** start of Materials provided **

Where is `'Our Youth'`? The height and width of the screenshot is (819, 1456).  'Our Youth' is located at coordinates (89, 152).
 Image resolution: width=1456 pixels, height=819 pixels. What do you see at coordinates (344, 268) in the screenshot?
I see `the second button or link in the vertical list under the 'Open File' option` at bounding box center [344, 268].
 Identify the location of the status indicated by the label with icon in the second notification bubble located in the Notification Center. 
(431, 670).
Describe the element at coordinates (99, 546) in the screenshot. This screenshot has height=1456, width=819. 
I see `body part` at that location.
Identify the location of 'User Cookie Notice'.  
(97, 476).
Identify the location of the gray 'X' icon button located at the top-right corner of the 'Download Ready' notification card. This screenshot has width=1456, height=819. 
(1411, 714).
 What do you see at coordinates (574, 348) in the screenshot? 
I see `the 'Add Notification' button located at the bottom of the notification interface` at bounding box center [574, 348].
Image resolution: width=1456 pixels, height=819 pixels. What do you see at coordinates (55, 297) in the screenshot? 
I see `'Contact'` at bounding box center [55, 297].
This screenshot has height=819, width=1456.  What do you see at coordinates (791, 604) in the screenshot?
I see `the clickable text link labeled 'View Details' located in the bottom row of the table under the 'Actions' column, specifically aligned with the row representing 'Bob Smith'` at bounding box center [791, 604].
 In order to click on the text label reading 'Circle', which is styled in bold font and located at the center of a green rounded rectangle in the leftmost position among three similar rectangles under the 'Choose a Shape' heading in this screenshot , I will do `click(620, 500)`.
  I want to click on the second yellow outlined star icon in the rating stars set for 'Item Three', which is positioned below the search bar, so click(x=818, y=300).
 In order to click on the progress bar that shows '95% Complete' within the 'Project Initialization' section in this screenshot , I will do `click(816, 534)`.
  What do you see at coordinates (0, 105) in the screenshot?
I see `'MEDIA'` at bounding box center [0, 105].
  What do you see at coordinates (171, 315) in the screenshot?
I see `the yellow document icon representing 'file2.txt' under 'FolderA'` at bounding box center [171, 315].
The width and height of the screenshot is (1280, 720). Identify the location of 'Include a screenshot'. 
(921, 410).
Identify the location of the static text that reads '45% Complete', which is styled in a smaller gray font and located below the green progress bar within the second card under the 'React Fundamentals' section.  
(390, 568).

** end of Materials provided **

* _What is being asked_: Rewrite the entries from the beginning through the line containing "center [344, 268].", changing "Where is" to "Where can I find" and leaving everything else the same.

* _Full solution_:
Where can I find `'Our Youth'`? The height and width of the screenshot is (819, 1456).  'Our Youth' is located at coordinates (89, 152).
 Image resolution: width=1456 pixels, height=819 pixels. What do you see at coordinates (344, 268) in the screenshot?
I see `the second button or link in the vertical list under the 'Open File' option` at bounding box center [344, 268].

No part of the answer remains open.